(Click-target data)

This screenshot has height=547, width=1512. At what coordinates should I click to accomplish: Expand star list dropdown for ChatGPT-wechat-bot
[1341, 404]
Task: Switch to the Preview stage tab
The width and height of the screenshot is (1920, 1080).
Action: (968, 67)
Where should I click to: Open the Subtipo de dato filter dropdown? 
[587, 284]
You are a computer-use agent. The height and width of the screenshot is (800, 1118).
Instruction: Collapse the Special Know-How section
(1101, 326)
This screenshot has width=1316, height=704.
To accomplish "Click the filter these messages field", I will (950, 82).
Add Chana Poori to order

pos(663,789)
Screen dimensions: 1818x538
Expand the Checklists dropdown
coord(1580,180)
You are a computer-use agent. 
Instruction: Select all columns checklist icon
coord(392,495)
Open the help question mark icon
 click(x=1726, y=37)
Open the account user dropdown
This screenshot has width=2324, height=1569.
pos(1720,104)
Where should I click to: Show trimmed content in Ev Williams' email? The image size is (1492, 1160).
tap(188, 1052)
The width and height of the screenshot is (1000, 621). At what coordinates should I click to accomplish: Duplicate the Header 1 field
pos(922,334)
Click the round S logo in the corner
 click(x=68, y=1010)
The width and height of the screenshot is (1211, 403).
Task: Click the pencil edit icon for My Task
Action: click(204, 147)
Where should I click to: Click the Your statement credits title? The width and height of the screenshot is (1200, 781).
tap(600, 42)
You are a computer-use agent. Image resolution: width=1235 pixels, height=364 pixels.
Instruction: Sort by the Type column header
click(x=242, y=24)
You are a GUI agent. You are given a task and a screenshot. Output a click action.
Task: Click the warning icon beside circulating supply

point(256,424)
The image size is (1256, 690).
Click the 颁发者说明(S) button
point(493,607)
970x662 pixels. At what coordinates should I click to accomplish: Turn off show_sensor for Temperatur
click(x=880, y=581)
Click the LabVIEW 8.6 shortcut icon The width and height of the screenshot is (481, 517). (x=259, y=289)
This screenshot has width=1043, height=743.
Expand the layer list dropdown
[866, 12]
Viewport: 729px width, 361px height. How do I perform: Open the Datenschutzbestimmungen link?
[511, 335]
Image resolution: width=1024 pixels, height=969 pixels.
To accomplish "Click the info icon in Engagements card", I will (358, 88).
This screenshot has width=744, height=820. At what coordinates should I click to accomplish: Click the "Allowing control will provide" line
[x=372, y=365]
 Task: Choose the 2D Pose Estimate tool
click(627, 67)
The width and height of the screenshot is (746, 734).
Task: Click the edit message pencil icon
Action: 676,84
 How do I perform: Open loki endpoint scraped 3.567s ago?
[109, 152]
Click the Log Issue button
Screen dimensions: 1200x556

**EXERCISE REQUIREMENTS:**
Tally the lines in the items above that contain the string "Instruction", and reply with the number alone.

**EXERCISE RESPONSE:**
3